Saturday, November 26, 2005

Different guys look at New York Times coverage of Islamic suicide bombers

Last night I stumbled upon All The News That's Fit to Print? : The New York Times and Israel, by Tom Gross, March 14, 2003. An excerpt (from a subsection called A Tale of Two Baptists):

On March 4, a 59-year-old American Baptist, William P. Hyde, was among 21 people killed by a suicide bomber in Davao in the southern Philippines. That an American died was made clear in the following day’s New York Times. The Times titled its news report “Bombing Kills An American And 20 Others In Philippines.” The first seven paragraphs concerned Hyde, who had lived and worked in the Philippines since 1978, and another American, Barbara Stevens, who had been “slightly wounded” in the attack. The caption alongside two photos at the top of the front page of that day’s Times also made reference to his death, as did a news summary on page 2. In addition, the paper ran an editorial titled “Fighting Terror in the Philippines.” And a front-page photo of a wounded boy, and the caption that accompanied it, made clear that at least one child had been among the injured.

On the next day (March 5), another American Baptist, 14-year-old Abigail Litle, was among 16 people killed by a suicide bomber on a bus in Haifa, Israel. The story and photo caption in the March 6 Times, tucked at the bottom corner of page 1, made no mention of Abigail’s name. Neither the headline nor the photo caption indicated that an American had died, or that the suicide bomber had deliberately chosen a bus packed with schoolchildren, or that a majority of those killed had been teenagers.

The suicide bombers in both Davao and Haifa were acting on behalf of Muslim fundamentalist groups fighting for separate states...

I wouldn't send your kids over to read the rest of it. But it does show how, again and again, the coverage of the New York Times seemed slanted against Israel - and, at times, Palestinian moderates, too.

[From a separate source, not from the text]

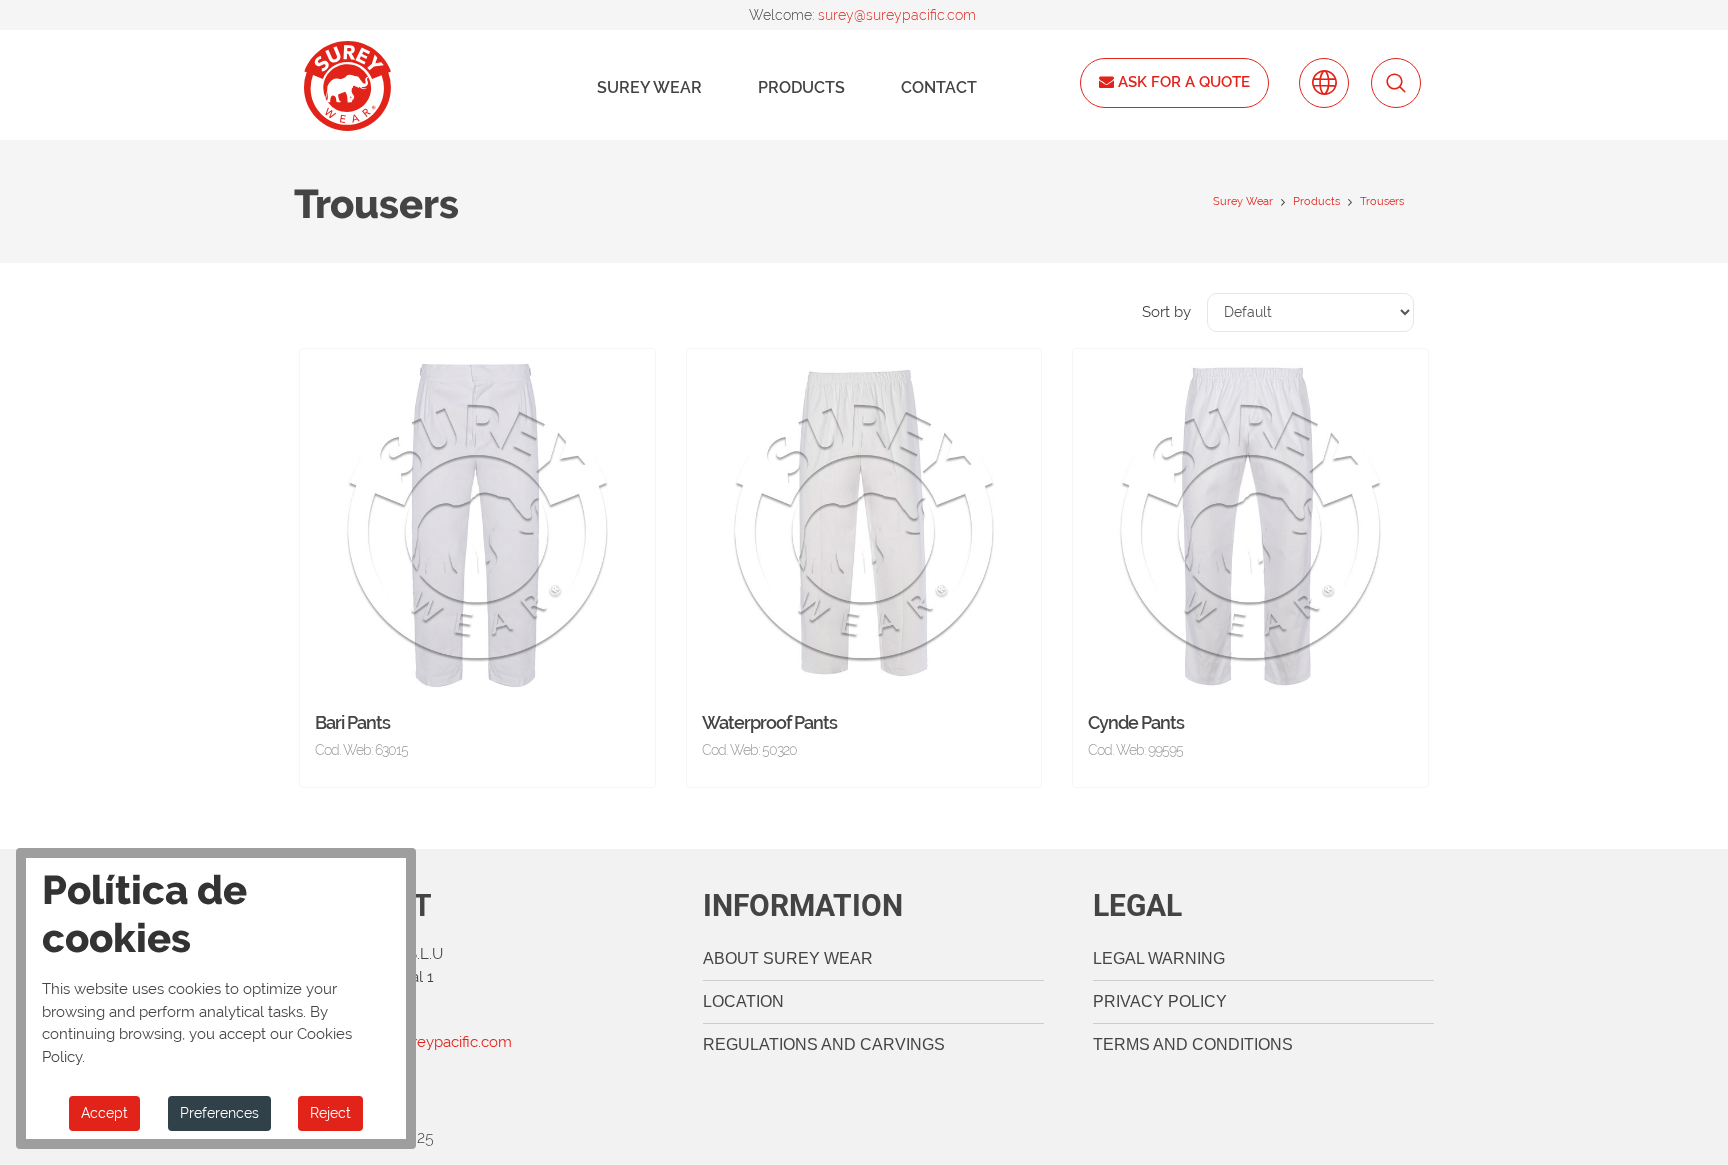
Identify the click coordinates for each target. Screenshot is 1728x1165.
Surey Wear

In his introductory note, Gross includes this:

5. Liberals like myself want to see two democratic states, one predominantly Palestinian Arab and one predominantly Jewish Israeli, coexisting in peace. But we have also followed the conflict closely enough to know that the Western media's misreporting has contributed to the failed policies in the region of both American and European diplomats.

Fast forward to today, when I came across Camp Katrina: An Interesting Omission, which contrasts an AP story and a New York Times story on a bombing outside a hospital south of Baghdad. The AP was kind enough - and responsible enough - to note that the person driving the car bomb targeted U.S. troops handing out food and candy to children. The New York Times just says that a suicide car bomb exploded near an American convoy at the entrance to the hospital, and never got around to why the troops were there or what they were doing. (See the end of this Major K. post for why American troops were at the hospital.)

Now, I don't want anybody reading more into this than they ought. I think the New York Times isn't quite as demonic as some folks like to portray it. But, doggone it, sometimes it does seem to pave the way for trouble instead of report on what's gone on. And sometimes, doggone it, it does seem to side with brutes, or otherwise gnaw at the foundations of civilization with unseemly gusto.

And, all too often, the folks at the New York Times seem to forget that it became the paper of record because it earned that distinction. I was reading an old novel the other day, from decades and decades back, and some characters in it were joking about how some guy couldn't get in the New York Times because what he had to say couldn't be double-checked and cross-referenced several different ways.

These days, no matter your credentials or experience or reliability, if you say something the reporters and editors think certain 'elites' want to hear...

That's what it looks like, anyway. I'd like to be wrong on this. Tell me I'm wrong.